On Fri, Aug 8, 2025 at 9:03 AM Ales Musil <[email protected]> wrote:

>
>
> On Tue, Aug 5, 2025 at 4:56 PM Tiago Pires via dev <
> [email protected]> wrote:
>
>> This patch fix the behavior introduced by the commit 40136a2f2c84,
>> where a regular communication between an external IP to a
>> dnat_and_snat rule IP would always keep an unreplied
>> conntrack entry:
>>
>> nat d8b589d8-7948-4470-a3ee-a8ae7edb6425
>>         external ip: "172.16.1.101"
>>         logical ip: "192.168.10.10"
>>         type: "dnat_and_snat"
>>
>> The conntrack entry would be like below:
>>
>> tcp      6 118 SYN_SENT src=172.16.1.50 dst=192.168.10.10 \
>>   sport=44742 dport=80 [UNREPLIED] src=192.168.10.10 \
>>   dst=172.16.1.50 sport=80 dport=44742 mark=0 zone=13 use=1
>>
>> When we have many connections on the chassis gateways, more
>> than 50% of the conntrack entries stay in this UNREPLIED state
>> until the entry is expired according with the
>> nf_conntrack_tcp_timeout_syn_sent setting.
>>
>> Running the ab(apache benchmarking tool) test with 3000 requests
>> to a dnat_and_snat IP, without this patch we would have 2997
>> SYN_SENT unreplied entries and with this patch applied
>> we would have 0 entries.
>>
>> Fixes: 40136a2f2c84 ("northd: Fix direct access to SNAT network.")

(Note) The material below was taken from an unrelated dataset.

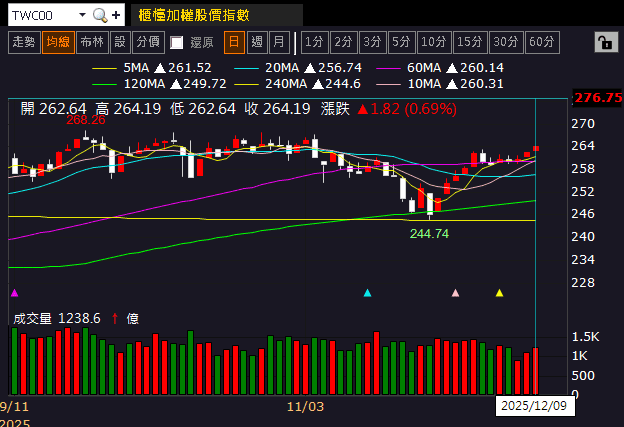Select the 均線 moving average tab
Screen dimensions: 624x427
click(58, 42)
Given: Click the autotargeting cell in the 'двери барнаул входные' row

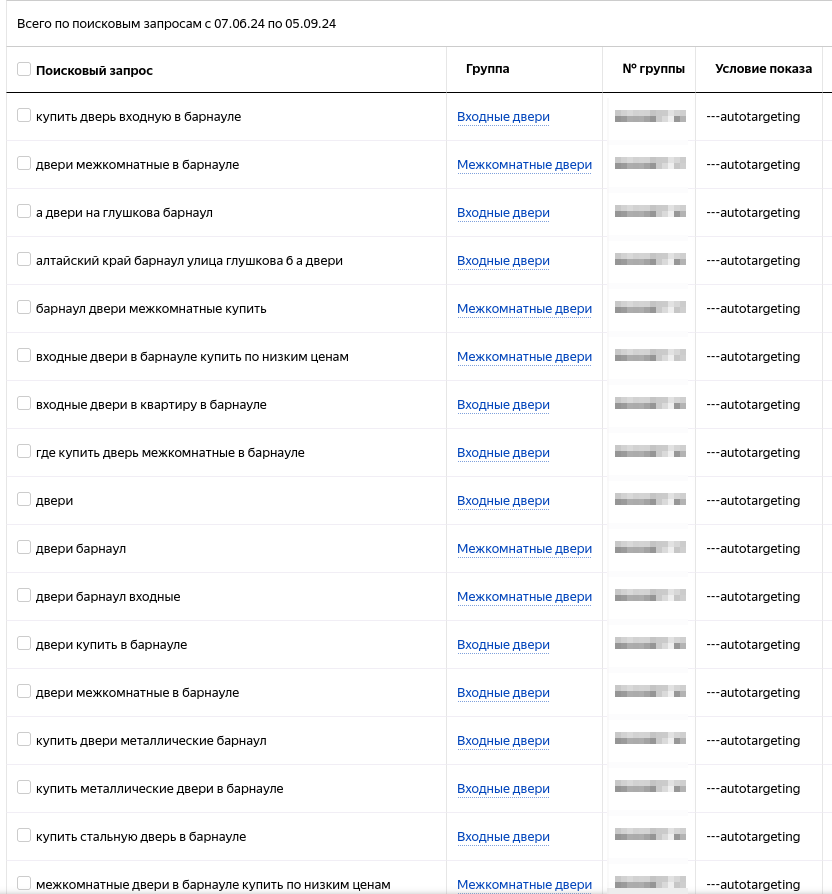Looking at the screenshot, I should [753, 597].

>> Signed-off-by: Tiago Pires <[email protected]>
>> ---
>>
>
> Hi Tiago,
>
> I'm afraid this acts like a revert, the "unsnat_not_tracked" cannot
> be 1 if ct_commit_all is disabled. But at the same time this flow
> won't be created if ct_commit_all is enabled. Which basically boils
> down to the fact that the flow can never be matched.
>
> This made me wonder what would happen if we would remove the whole
> if statement, which would be a full revert of the original commit.

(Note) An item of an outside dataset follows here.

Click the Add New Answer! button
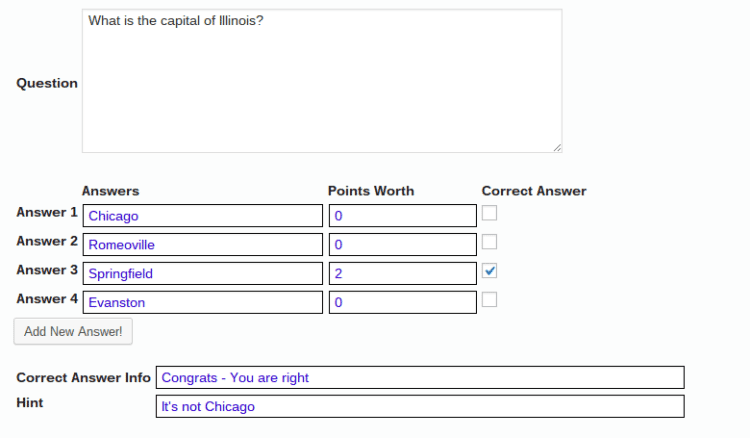This screenshot has height=438, width=750. click(73, 331)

> The system tests are still passing and there isn't any issue
> with the unreplied CT. I didn't dig deeper but I have a suspicion
> that some additional change in between allowed this behavior without
> the need for the extra SNAT commit. It would be nice if we can track
> down when the direct access breaks if we revert 40136a2f.
>
> With that said I'm fine with reverting 40136a2f as long as we don't
> break any scenario that might not be tested currently and we figure
> out what allows the direct access even after the revert.
>


Unfortunately the revert doesn't work, tests are fine, but
the reply is SNATed which shouldn't be the case. So we
probably need a solution that involves excluding dnat_and_snat
ips from being commited during the SNAT stage.


>
>
>  northd/northd.c     |  2 +-
>>  tests/ovn-northd.at | 18 +++++++++---------
>>  tests/system-ovn.at |  2 --
>>  3 files changed, 10 insertions(+), 12 deletions(-)
>>
>> diff --git a/northd/northd.c b/northd/northd.c
>> index d027d5c66..ad9fabc8e 100644
>> --- a/northd/northd.c
>> +++ b/northd/northd.c
>> @@ -16521,7 +16521,7 @@ build_lrouter_out_snat_flow(struct lflow_table
>> *lflows,
>>                        ds_cstr(match), "ct_snat;",
>>                        lflow_ref);
>>
>> -        ds_put_cstr(match, " && ct.new");
>> +        ds_put_cstr(match, " && ct.new && flags.unsnat_not_tracked ==
>> 1");
>>          ovn_lflow_add(lflows, od, S_ROUTER_OUT_POST_SNAT, priority,
>>                        ds_cstr(match), "ct_commit_to_zone(snat);",
>>                        lflow_ref);
>> diff --git a/tests/ovn-northd.at b/tests/ovn-northd.at
>> index 5ddb15587..a0d6cfc66 100644
>> --- a/tests/ovn-northd.at
>> +++ b/tests/ovn-northd.at
>> @@ -1248,7 +1248,7 @@ AT_CHECK([grep -e "lr_out_snat" drflows |
>> ovn_strip_lflows], [0], [dnl
>>
>>  AT_CHECK([grep -e "lr_out_post_snat" drflows | ovn_strip_lflows], [0],
>> [dnl
>>    table=??(lr_out_post_snat   ), priority=0    , match=(1),
>> action=(next;)
>> -  table=??(lr_out_post_snat   ), priority=161  , match=(ip && ip4.dst ==
>> 50.0.0.11 && inport == "DR-S1" && is_chassis_resident("cr-DR-S1") &&
>> ip4.src == $allowed_range && ct.new), action=(ct_commit_to_zone(snat);)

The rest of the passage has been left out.